#### PROBLEM 1
Reproduce the part of the deer hunting prayers thread from "Oh Great Lord, let" to "shoot a Buck." word for word.

#### PASSAGE TO READ
[START]
# The Deer Hunter's Prayer(s)



## Steven Arend (Jun 27, 2003)

Here is a few deer hunting prays that I have seen over the years:

Dear Lord, Please give me hunter's luck
to shoot a mighty eight point buck
when luck like this is in the bag
I'll have reason then to brag

-----------------------------------

Oh Great Lord, let your winds be gentle and your skies be heavy, let there be a blanket of fresh snow to track the Antlered One as did my forefathers, and grant that I find him with antlers like a tree, branches wide and mighty.
Grant that my hand be steady, my aim be true, and my drag short. 
But most of all grant that my children, and their children, and their childrens children have the wisdom to preserve your work in the forest, field, and stream, so that they too can one day hunt the Antlered One in the footsteps of their forefathers.

-----------------------------------

Dear Lord,
Save the Truck! Let me shoot a Buck.

-----------------------------------

Is there any more.

Steve


----------



## RyeDog (Jul 28, 2006)

-Dear Lord may you look down on all, and let us all see Deer, 
You're the only one that knows that last night I should not have had that 10th Beer.

If things don't go my way and all I see is a Bear, I pray that he is more scared than me and that he doesn't stare.

But if this is my time to go then I am not afraid to die,
I will just simply put my head between my legs and kiss my butt goodbye!


----------



## tikki50 (Oct 17, 2007)

oh lord, oh lord, oh lord, oh lord, how could you do this to me,
I pulled the trigger on this buck starring straight at me,
and watched him galloup off carless and care free!

 One for when they get away!

Oh one more:

DAMMMMMMMMMMM YOUUUUUUUUU Fred Bearrrrrrrrrrrrrrrrrrrrr!


----------



## GreenMachine (Oct 24, 2006)
[END]
#### PROBLEM 2
Turn the records below into a numbered list, running from the line with "Task: Cancel the Alternate States dialog" to the last line of the records and skipping blank lines.

#### ROWS
[START]
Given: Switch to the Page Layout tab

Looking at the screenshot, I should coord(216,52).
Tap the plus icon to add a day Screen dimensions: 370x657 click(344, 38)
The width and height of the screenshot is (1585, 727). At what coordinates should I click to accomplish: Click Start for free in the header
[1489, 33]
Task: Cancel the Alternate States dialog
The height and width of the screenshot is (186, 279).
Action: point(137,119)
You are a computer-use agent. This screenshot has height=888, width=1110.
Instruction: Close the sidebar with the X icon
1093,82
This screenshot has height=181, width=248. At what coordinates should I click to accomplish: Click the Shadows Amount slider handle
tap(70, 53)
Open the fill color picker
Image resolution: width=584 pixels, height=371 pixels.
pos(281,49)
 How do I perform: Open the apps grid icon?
[END]
#### FINAL RESULT 1
Oh Great Lord, let your winds be gentle and your skies be heavy, let there be a blanket of fresh snow to track the Antlered One as did my forefathers, and grant that I find him with antlers like a tree, branches wide and mighty.
Grant that my hand be steady, my aim be true, and my drag short. 
But most of all grant that my children, and their children, and their childrens children have the wisdom to preserve your work in the forest, field, and stream, so that they too can one day hunt the Antlered One in the footsteps of their forefathers.

-----------------------------------

Dear Lord,
Save the Truck! Let me shoot a Buck.

#### FINAL RESULT 2
1. Task: Cancel the Alternate States dialog
2. The height and width of the screenshot is (186, 279).
3. Action: point(137,119)
4. You are a computer-use agent. This screenshot has height=888, width=1110.
5. Instruction: Close the sidebar with the X icon
6. 1093,82
7. This screenshot has height=181, width=248. At what coordinates should I click to accomplish: Click the Shadows Amount slider handle
8. tap(70, 53)
9. Open the fill color picker
10. Image resolution: width=584 pixels, height=371 pixels.
11. pos(281,49)
12.  How do I perform: Open the apps grid icon?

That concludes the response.